I have a set of points $\{X_i\}_{i=1..N}$ in $\mathbb{R}^n$ and distances between pairs of points $d_{ij}$ (not in the mathematical sense of distances, but just some cost function that is $0$ for $i=j$, and that increases as points are deemed further).
$n$ is large (around a million), and $N$ isn't so large (in the order of hundreds).
I would like to compute a low-rank quadratic form $H$ that best approximates these distances. The goal is to obtain a rank-$k$ matrix $H$, with $k \ll n$ such that $(X_i - X_j)^T H (X_i - X_j) \approx d_{ij}$. I am more interested in well approximating small distances than bigger ones.
We have experimented with Gaussian processes but this solution was not working well. Is this problem known ? Are there numerical solutions ? It seems somewhat related to PCA and MDS, but I can't make this relation clear.
Thanks!
I don't think there is any good approximation in the general case. However, here's a practical try if it can be of any help.

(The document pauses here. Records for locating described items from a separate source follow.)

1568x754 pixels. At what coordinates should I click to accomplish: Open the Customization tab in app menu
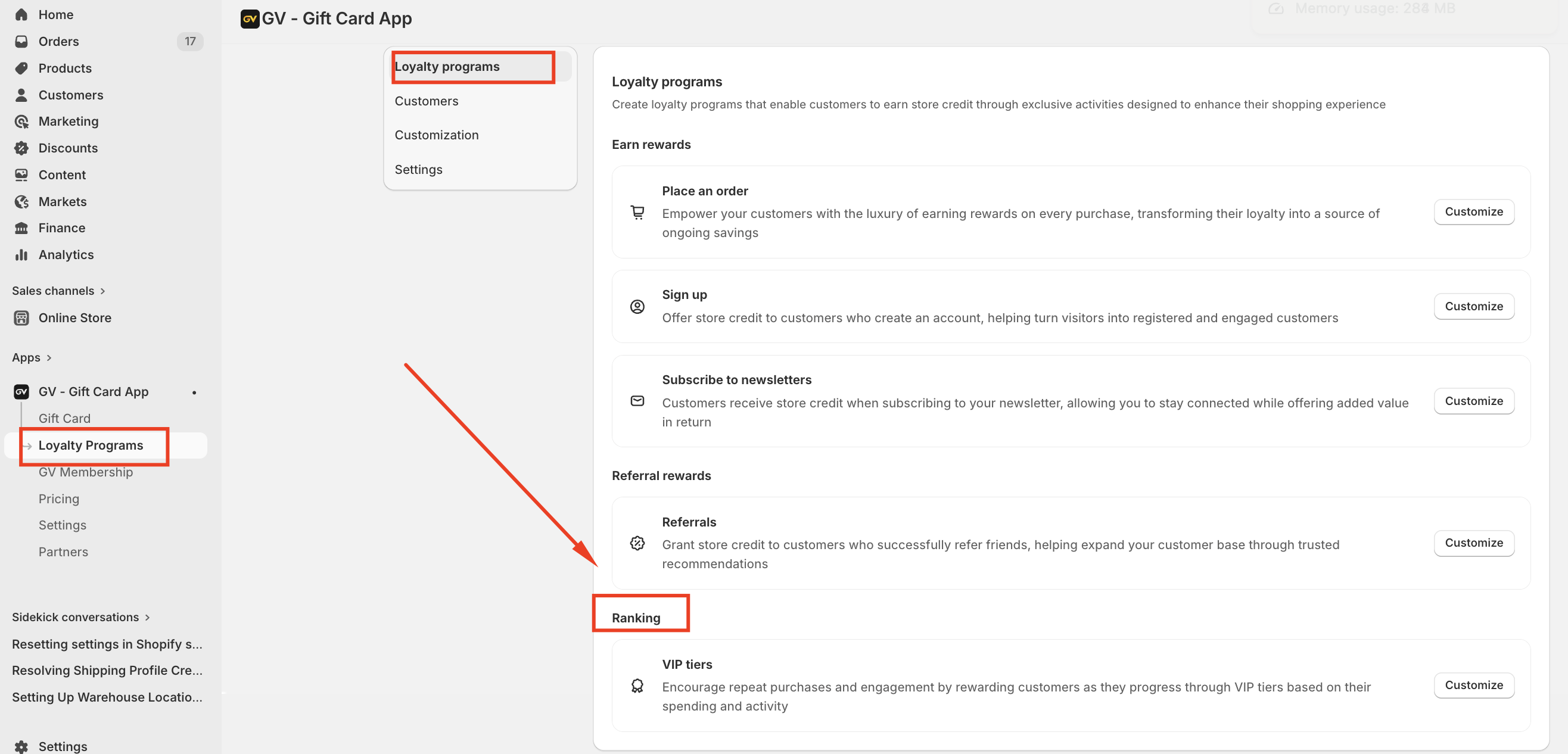(437, 135)
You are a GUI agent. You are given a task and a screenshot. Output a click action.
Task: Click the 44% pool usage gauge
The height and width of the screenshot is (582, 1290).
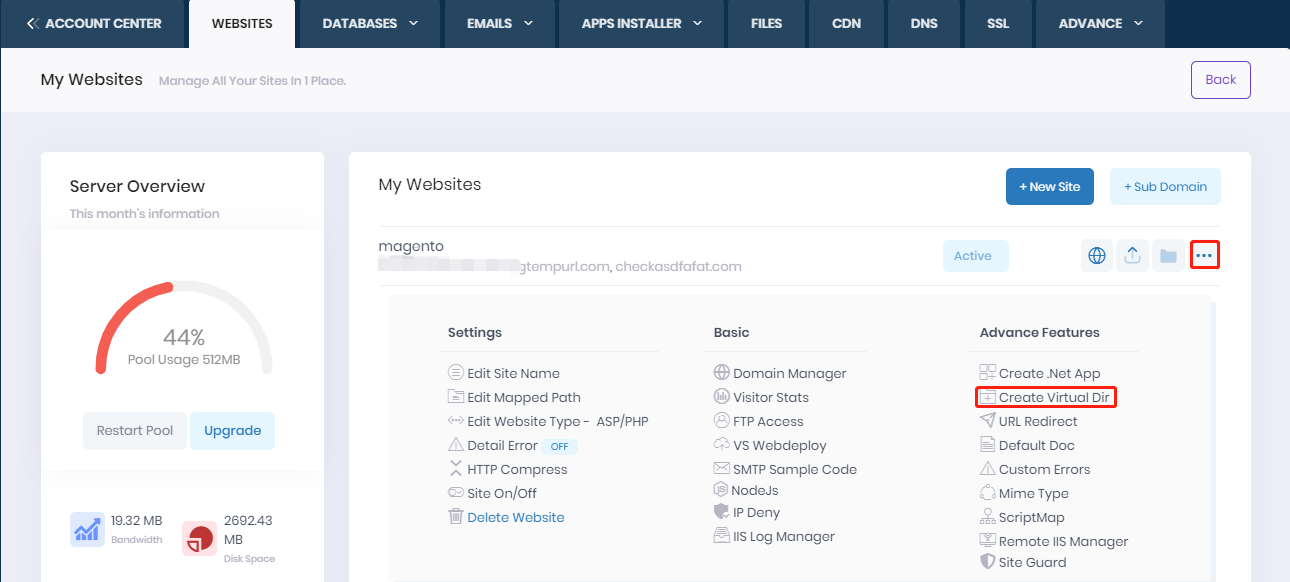pyautogui.click(x=184, y=335)
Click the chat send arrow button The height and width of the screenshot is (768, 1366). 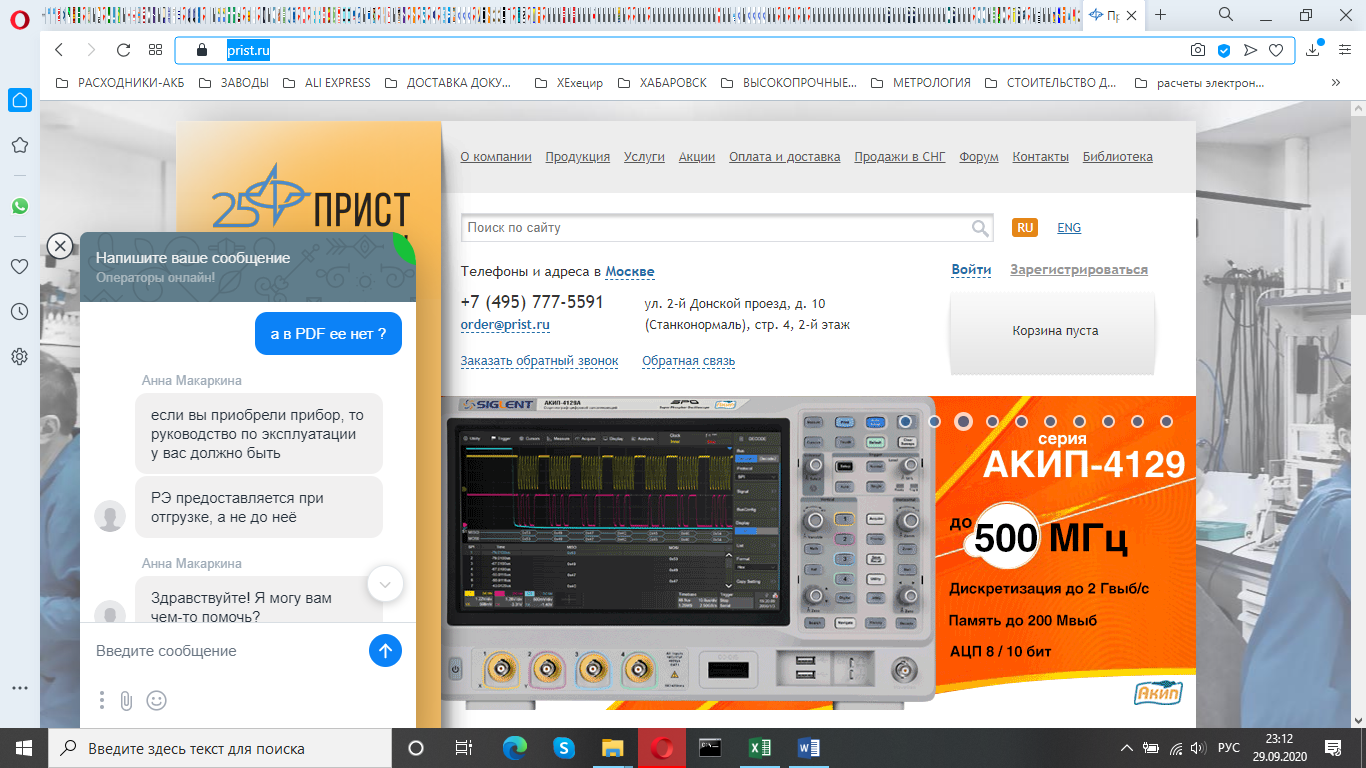point(385,651)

Assuming the $\{X_i\}$ are pairwise different, let's consider, for $i \neq j$: $$ G(i,j) = d_{ij}\frac{(X_i-X_j)(X_i-X_j)^\top}{((X_i-X_j)^\top(X_i-X_j))^2}. $$
Note that the matrices $G(i,j)$ verify: $(X_i - X_j)^T G(i,j) (X_i - X_j) = d_{ij}$.
The mean of the $\{G(i,j)\}$ would be the best approximation in the sense of the least square, however still a bad estimate.
As $N$ is low before $n$, one can be tempted to pick the $(i,j)$ couples that have the $k$ lowest $d_{ij}$, and use: $$ \hat{H} =\frac{1}{k} \sum_{p=1}^k G(i_p,j_p) $$
which is of rank at most $k$ (as a sum of matrices of rank $1$).
This could give a good estimate for some datasets.
A better fit could be a parametric estimate $$ \hat{H}(\alpha) =\frac{1}{k} \sum_{p=1}^k \alpha_p G(i_p,j_p) $$ and fit the $(\alpha_p)$ with gradient descent.